If the 3D model has hole features defined you can still use the selection techniques mentioned in Part 1: Hole Selection Techniques above. Alternatively you can use the feature detection tools on the Features tab of the Machining Objects Browser to detect your hole features.
Note that your part must be a polysurface solid model to use the Features tab options. You can set Diameter Range Filters from here also. Once hole features are identified, you can also manually execute a hole operation from the feature definition. First you need to detect your features.
Here are the basic steps to detect features:
1. Open the 3D polysurface solid model that contains hole features.
2. Select the Features tab from the Machining Objects Browser. If you do not see the Features tab, make sure the Machining Objects Browser is displayed.  There is a toggle located to the left of the Program tab. Select it until the Machining Objects Browser displays.

3. To set the diameter filter range, pick the  Set Filters for Feature Detection icon to display the dialog.
4. From the Global Filters tab make sure the box for Holes is checked.

5. From the Hole Feature Detection Filters tab check the box to Use diameter filter and enter the minimum and maximum diameters to select. There is also a box to Include Partial Holes if needed. Now pick OK to close the dialog.

6. The first two icons on the Features tab will detect features. You must use one of these two icons. The first icon will perform  Automatic Feature Detection (AFD). If you select it, ALL features in all orthographic orientation (not just holes) will be detected and added to your Features tree. They are also identified on your part geometry.

7. The second icon performs  Interactive Feature Detection (IFD) and allows you to detect features only from a selected flat area. This would be similar to using the On Flat Areas selection technique mentioned in Part 1: Hole Selection Techniques except that ALL features detect on the flat area will be added to your Features tree, not just holes. The features are also identified on your part geometry.
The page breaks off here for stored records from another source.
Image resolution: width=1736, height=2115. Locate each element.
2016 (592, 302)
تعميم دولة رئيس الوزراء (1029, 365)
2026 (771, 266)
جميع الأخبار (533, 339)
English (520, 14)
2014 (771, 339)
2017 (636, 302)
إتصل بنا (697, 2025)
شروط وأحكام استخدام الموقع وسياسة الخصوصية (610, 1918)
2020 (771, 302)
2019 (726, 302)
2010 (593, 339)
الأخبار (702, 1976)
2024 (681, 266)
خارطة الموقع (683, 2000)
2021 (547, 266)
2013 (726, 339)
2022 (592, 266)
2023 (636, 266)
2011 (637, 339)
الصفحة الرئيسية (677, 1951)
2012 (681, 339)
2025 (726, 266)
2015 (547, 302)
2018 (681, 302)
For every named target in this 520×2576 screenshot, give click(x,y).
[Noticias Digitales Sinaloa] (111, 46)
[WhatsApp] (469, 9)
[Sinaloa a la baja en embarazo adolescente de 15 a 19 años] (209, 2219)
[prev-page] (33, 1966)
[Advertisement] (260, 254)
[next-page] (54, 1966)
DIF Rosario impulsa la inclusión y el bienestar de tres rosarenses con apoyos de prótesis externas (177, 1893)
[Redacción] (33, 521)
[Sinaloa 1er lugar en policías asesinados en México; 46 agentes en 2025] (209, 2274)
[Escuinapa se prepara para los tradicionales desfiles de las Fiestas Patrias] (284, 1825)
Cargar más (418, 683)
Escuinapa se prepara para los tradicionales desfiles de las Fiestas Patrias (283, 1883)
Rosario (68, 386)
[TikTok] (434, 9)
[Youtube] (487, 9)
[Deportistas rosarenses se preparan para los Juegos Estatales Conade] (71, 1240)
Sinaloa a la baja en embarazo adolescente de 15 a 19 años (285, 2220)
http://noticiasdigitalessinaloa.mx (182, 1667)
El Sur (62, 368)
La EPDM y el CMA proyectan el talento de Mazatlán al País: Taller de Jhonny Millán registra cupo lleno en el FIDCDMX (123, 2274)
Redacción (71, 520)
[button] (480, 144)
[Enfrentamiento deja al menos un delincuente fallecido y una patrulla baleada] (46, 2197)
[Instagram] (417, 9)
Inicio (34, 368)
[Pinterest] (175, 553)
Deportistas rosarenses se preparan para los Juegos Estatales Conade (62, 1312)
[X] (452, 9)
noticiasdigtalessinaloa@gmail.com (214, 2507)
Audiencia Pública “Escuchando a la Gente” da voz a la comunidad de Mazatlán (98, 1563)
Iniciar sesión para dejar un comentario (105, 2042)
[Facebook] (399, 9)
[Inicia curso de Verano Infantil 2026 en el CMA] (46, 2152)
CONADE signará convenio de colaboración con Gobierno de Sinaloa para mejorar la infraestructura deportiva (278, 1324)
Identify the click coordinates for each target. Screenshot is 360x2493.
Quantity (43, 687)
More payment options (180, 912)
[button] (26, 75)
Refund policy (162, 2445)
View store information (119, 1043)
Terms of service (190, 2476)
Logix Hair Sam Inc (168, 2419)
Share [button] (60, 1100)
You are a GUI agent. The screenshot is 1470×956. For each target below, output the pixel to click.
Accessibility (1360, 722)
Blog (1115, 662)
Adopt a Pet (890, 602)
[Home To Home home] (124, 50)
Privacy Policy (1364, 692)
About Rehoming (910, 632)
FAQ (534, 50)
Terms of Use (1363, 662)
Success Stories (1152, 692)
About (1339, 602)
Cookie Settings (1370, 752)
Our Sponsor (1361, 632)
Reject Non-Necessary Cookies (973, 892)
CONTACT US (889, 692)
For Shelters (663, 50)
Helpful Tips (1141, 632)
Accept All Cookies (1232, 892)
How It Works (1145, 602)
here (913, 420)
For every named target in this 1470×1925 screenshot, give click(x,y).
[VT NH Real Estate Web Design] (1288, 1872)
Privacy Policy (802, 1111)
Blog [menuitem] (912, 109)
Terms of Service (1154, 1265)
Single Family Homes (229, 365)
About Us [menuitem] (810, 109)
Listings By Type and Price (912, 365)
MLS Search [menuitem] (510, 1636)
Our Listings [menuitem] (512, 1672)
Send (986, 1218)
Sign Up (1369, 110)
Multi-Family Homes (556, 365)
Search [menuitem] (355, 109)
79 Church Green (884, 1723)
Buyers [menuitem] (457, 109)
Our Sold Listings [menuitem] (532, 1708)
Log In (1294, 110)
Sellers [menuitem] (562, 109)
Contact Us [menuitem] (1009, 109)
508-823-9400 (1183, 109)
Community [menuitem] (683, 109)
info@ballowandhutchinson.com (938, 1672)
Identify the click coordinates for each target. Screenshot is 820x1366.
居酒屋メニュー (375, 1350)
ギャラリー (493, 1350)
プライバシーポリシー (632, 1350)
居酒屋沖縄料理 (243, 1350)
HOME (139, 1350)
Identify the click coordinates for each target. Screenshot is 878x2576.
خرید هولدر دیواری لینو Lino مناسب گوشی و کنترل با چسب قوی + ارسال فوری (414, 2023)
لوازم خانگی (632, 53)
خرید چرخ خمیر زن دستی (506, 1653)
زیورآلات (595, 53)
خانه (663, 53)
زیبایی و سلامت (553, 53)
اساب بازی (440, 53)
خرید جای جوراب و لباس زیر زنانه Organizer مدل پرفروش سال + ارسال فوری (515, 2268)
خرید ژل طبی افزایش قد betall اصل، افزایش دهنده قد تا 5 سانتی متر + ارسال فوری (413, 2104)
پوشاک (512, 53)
Note: If you do not see your features highlighted on the part go to CAM Preferences, select Features and make sure the box Turn on preselection highlighting is checked.

Hole Feature Types

The types of holes that are supported by AFM are any hole which has a cross-section that is made purely of straight line segments. In addition to this there cannot be any concave sections in the cross-section. The supported hole types are shown below.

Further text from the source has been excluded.